As an architect, you can’t just send a link to the tool and throw the work over the wall. Part of your responsibility is to help software engineering teams use the tools that you put into place.
One of the best ways to collaborate with engineers is by following an “I do, we do, you do” process. Schedule a meeting where you introduce the tool and make sure everyone can set it up locally. Run through a test or two, then work with the team to do a few more before they continue on their own. It’s also helpful to check in with the team periodically, and set aside time to help remove blockers or make improvements.
With those end-to-end tests I mentioned above, there were four distinct test suites. Those tests were run frequently during the project, and new tests were constantly being added. As the test suites evolved, the commands to run the tests became complex and frustrating. To help make it easier for engineers to run the tests, I added a Makefile to the project. This took the command from something like
codeceptjs run --config=./codecept.mobile.js --grep "site-functionality" --reporter mochawesome --reporter-options reportDir=./output,reportFilename=mobile-sf.html
For testing processes that we use more regularly across projects, I’ve created template repos for easy setup. We now have templates for visual regression testing, accessibility testing, and documentation that can be quickly copied over and set up on new projects.

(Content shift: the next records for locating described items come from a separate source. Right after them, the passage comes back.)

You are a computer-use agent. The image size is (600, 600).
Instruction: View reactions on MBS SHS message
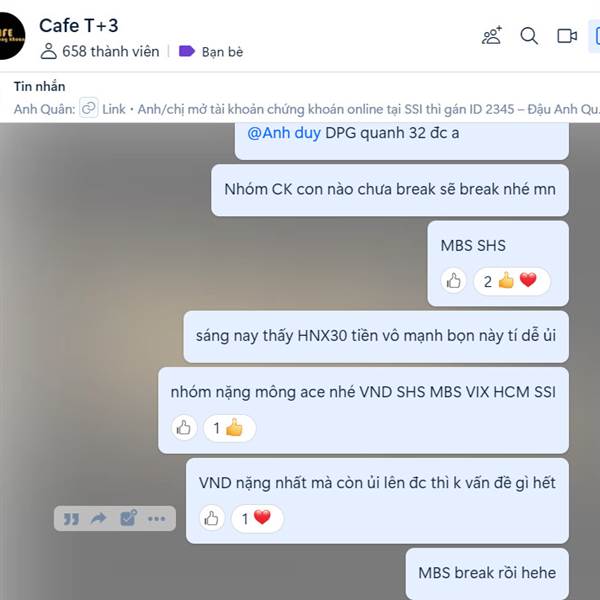(512, 281)
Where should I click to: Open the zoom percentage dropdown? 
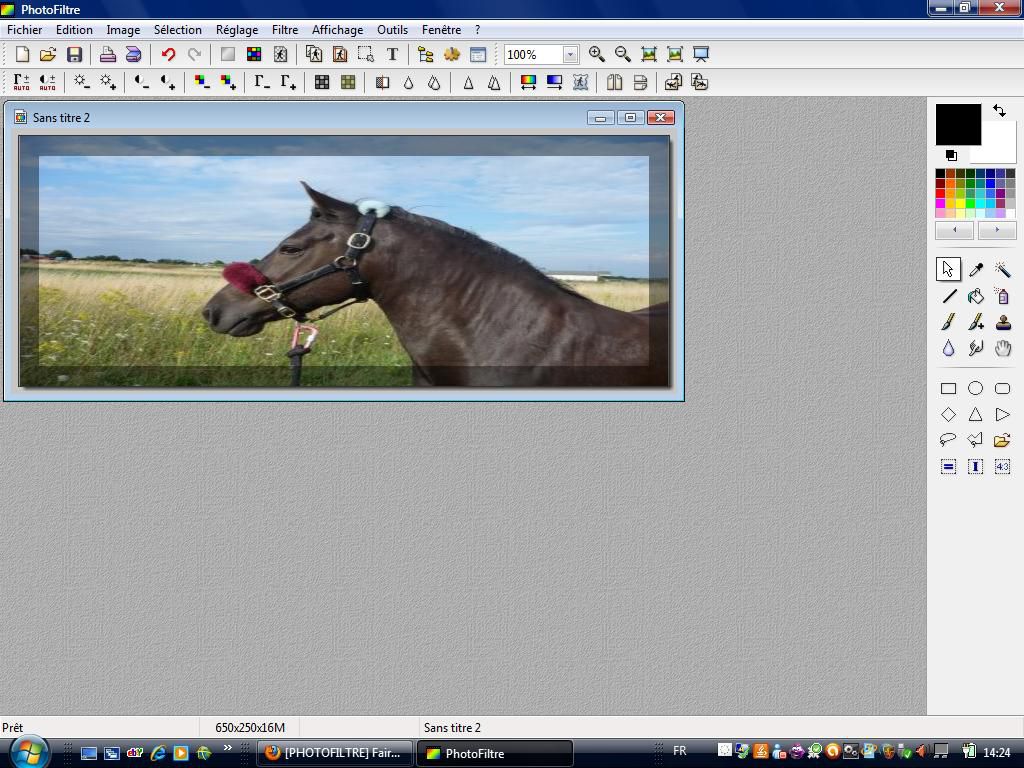[570, 55]
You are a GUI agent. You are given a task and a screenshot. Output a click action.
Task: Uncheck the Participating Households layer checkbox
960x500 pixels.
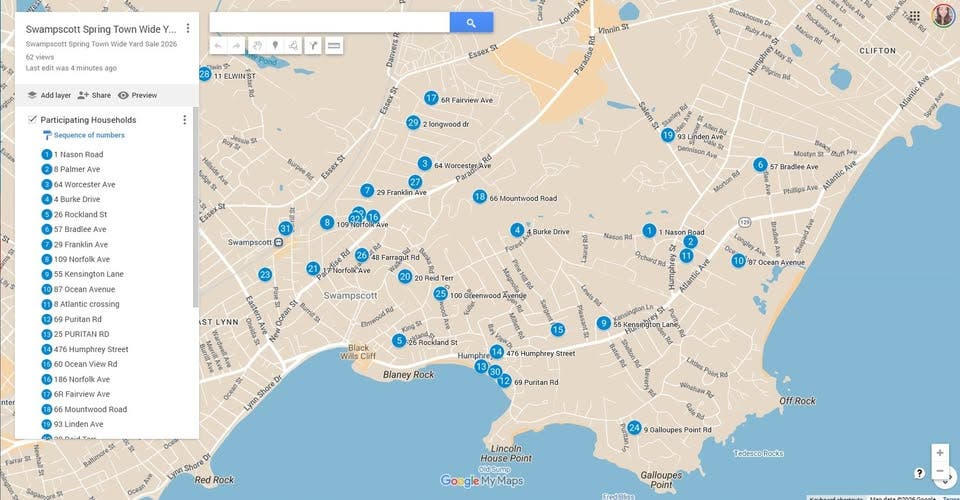pyautogui.click(x=32, y=119)
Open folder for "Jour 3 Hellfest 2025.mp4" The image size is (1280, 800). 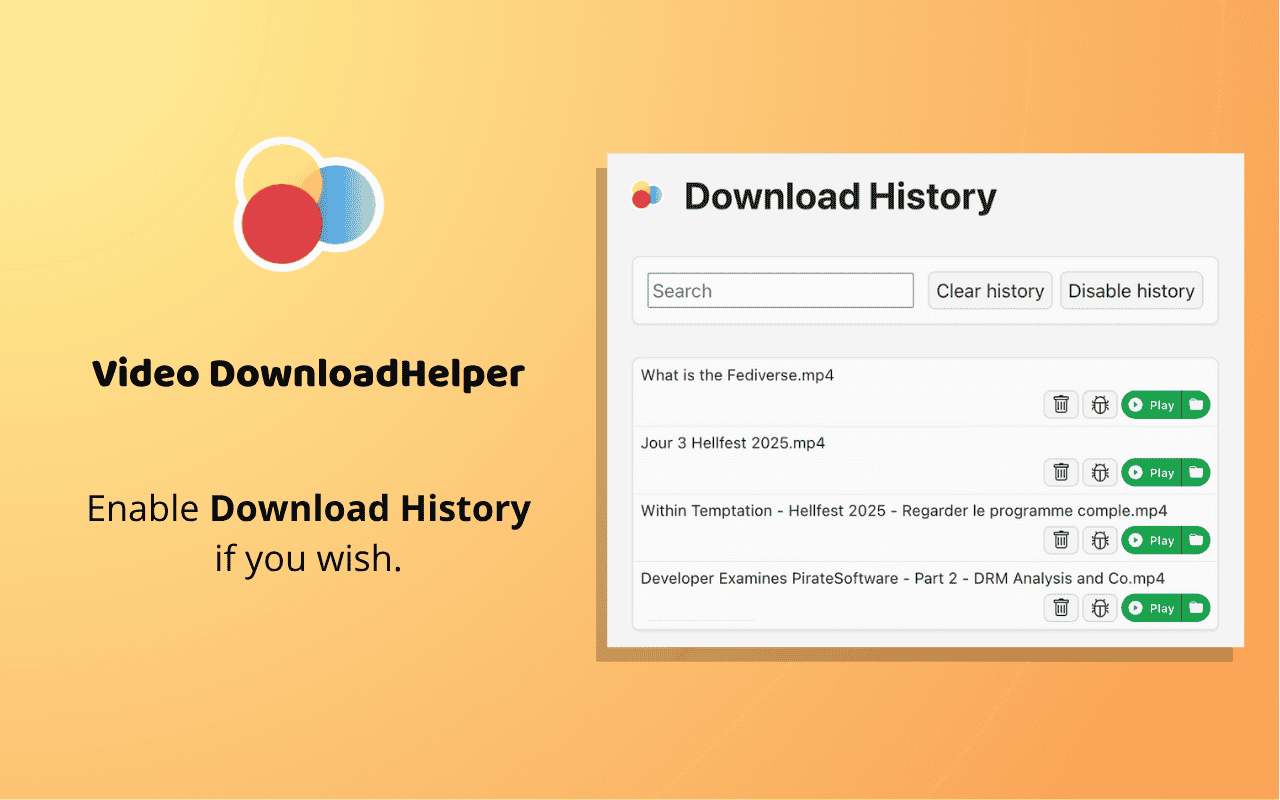tap(1196, 472)
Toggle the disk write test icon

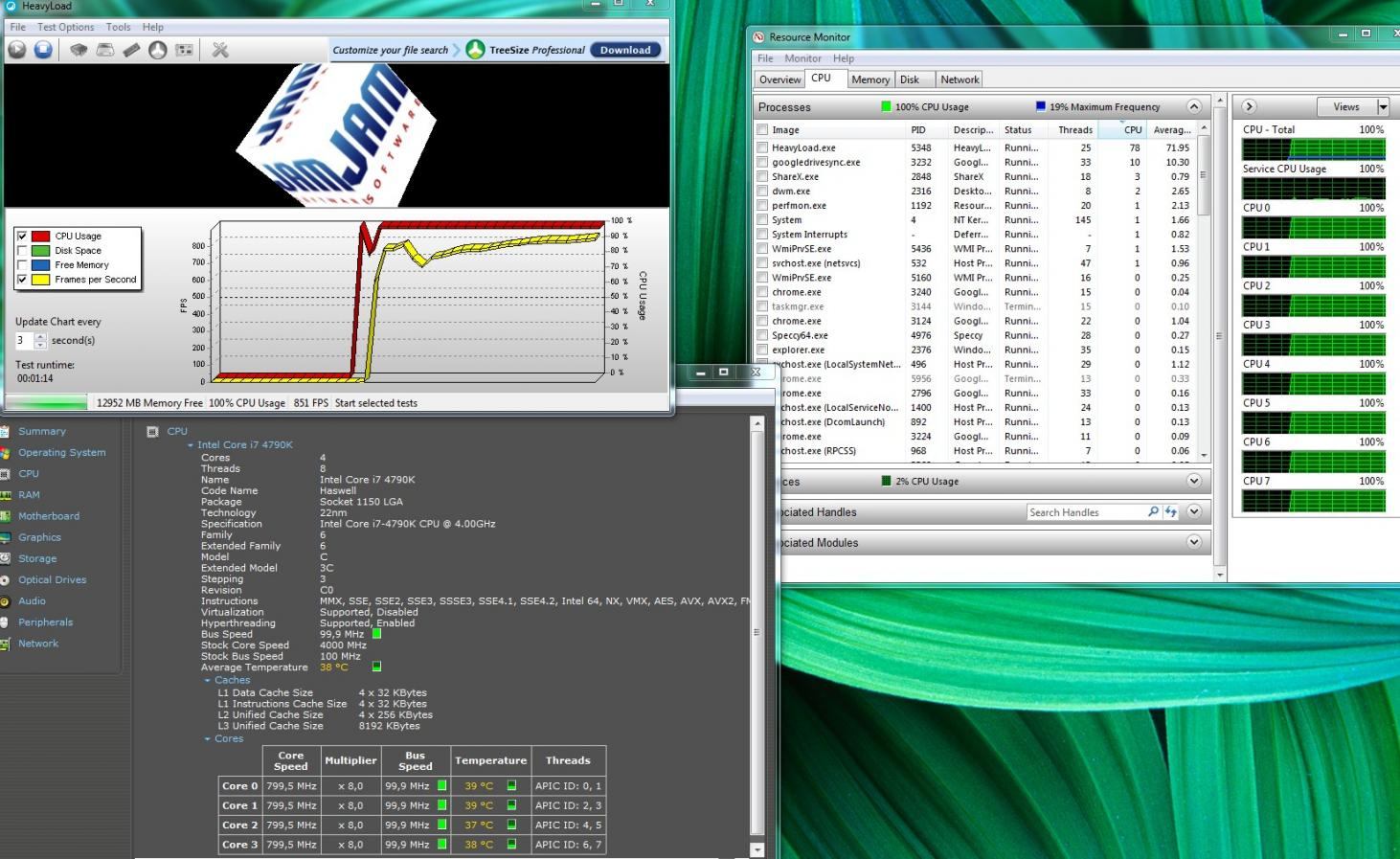[105, 50]
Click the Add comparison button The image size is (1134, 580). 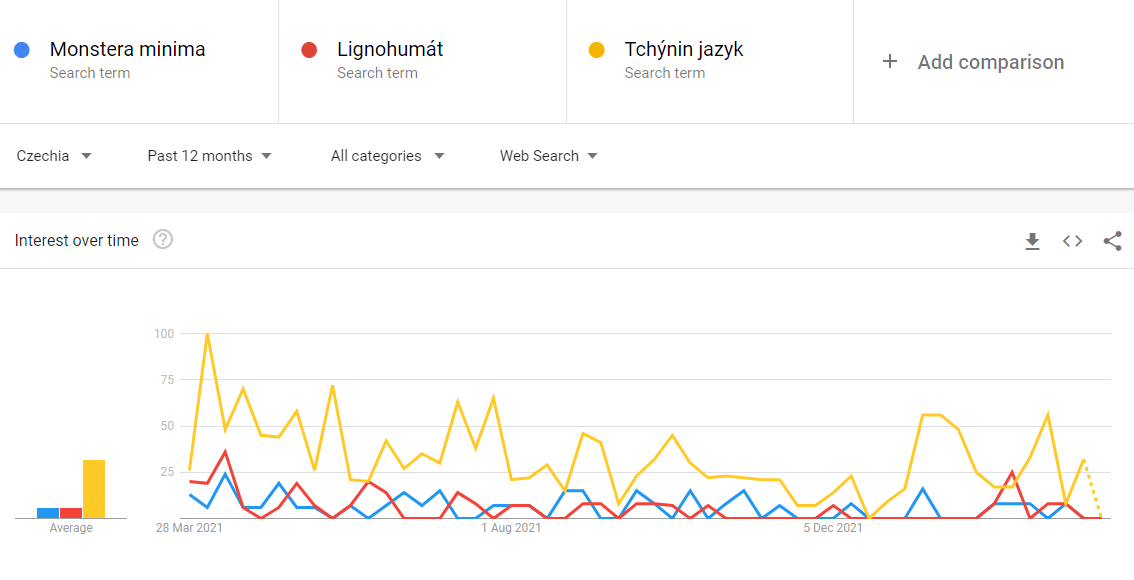click(990, 62)
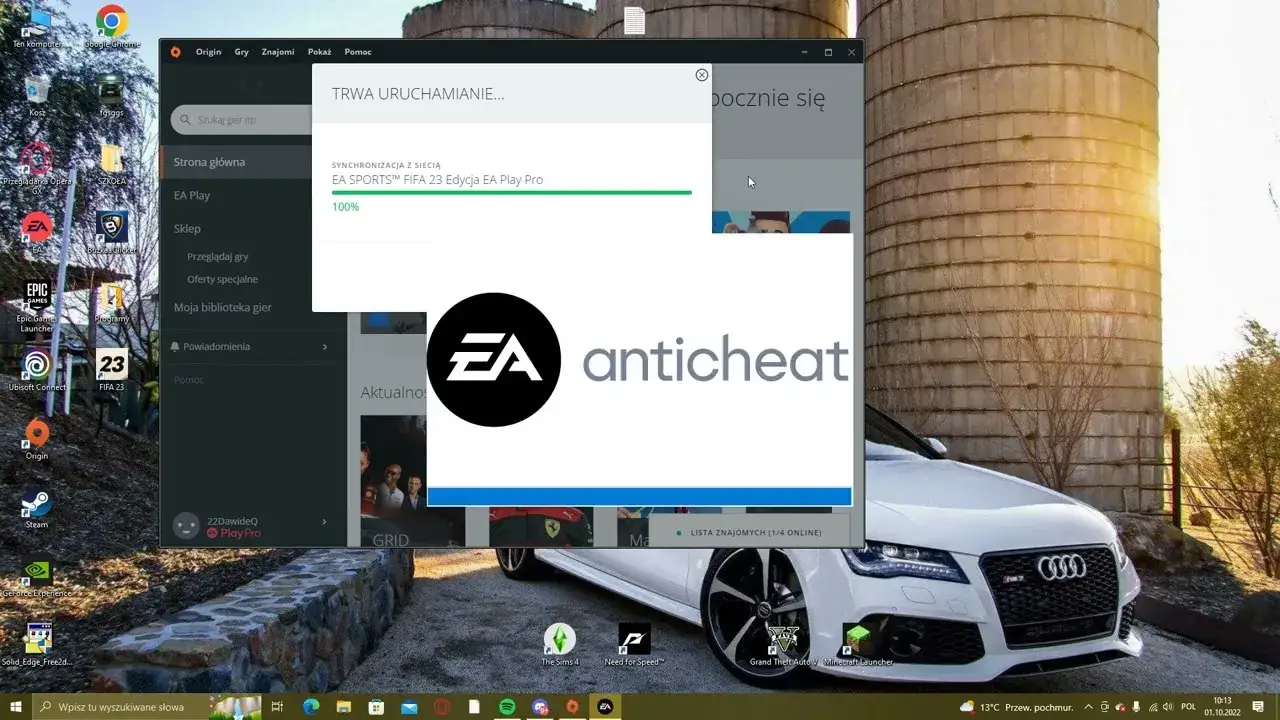
Task: Select Przeglądaj gry under Sklep
Action: click(217, 256)
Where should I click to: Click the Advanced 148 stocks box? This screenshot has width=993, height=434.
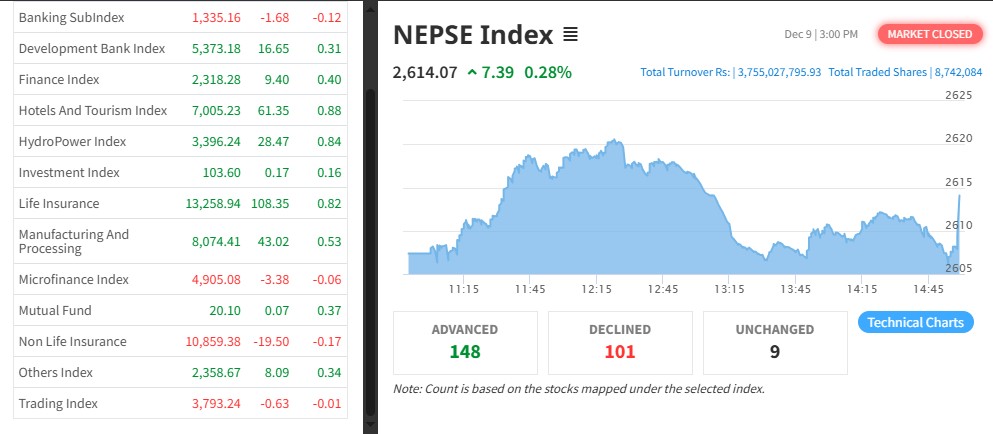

Testing tools and frameworks is part of engineering, but it’s typically not the primary work for a software engineer. If the tools you put in place are cumbersome or frustrating, the engineers won’t use them.
Lowering the barrier of use for your engineering teams is an important part of the architect role.
Makefiles and READMEs are a great way to do that. You can also research and try out tools before implementing them on a project; find the blockers and weed out the problematic tools before you ask the engineers to use them. This gives engineers a more positive experience, and allows you to share the ownership of adhering to quality standards by making it easier for them to do the work.
There’s no singular definition of what it means to be a QA engineer. Responsibilities differ among companies, and even between teams within the same organization. However, there is generally a range of tester, DevOps, and architect responsibilities that any QA role encompasses.
QA is a supporting role, but definitely not a minor one. It creates a foundation on which engineers and product managers can build. It involves a broad variety of tasks and responsibilities, from your team to your clients.
As a QA engineer, you facilitate collaboration and make sure everyone has what they need to be successful. You help create a shared understanding of the work that needs to be done, and make sure the processes are in place to get it completed.
And when you’re switching hats, remember to give yourself time for the related tasks. I’ve found that blocking out time on my calendar is helpful for keeping track of the context switching, and I also use color coding to easily see what type of work I’m doing each week.
As you implement testing tools or team practices, be open to feedback and iteration. All of your hats should be worn with empathy; how you carry out your job makes a difference in how your teams are able to carry out theirs. So put on your hat, and get to work!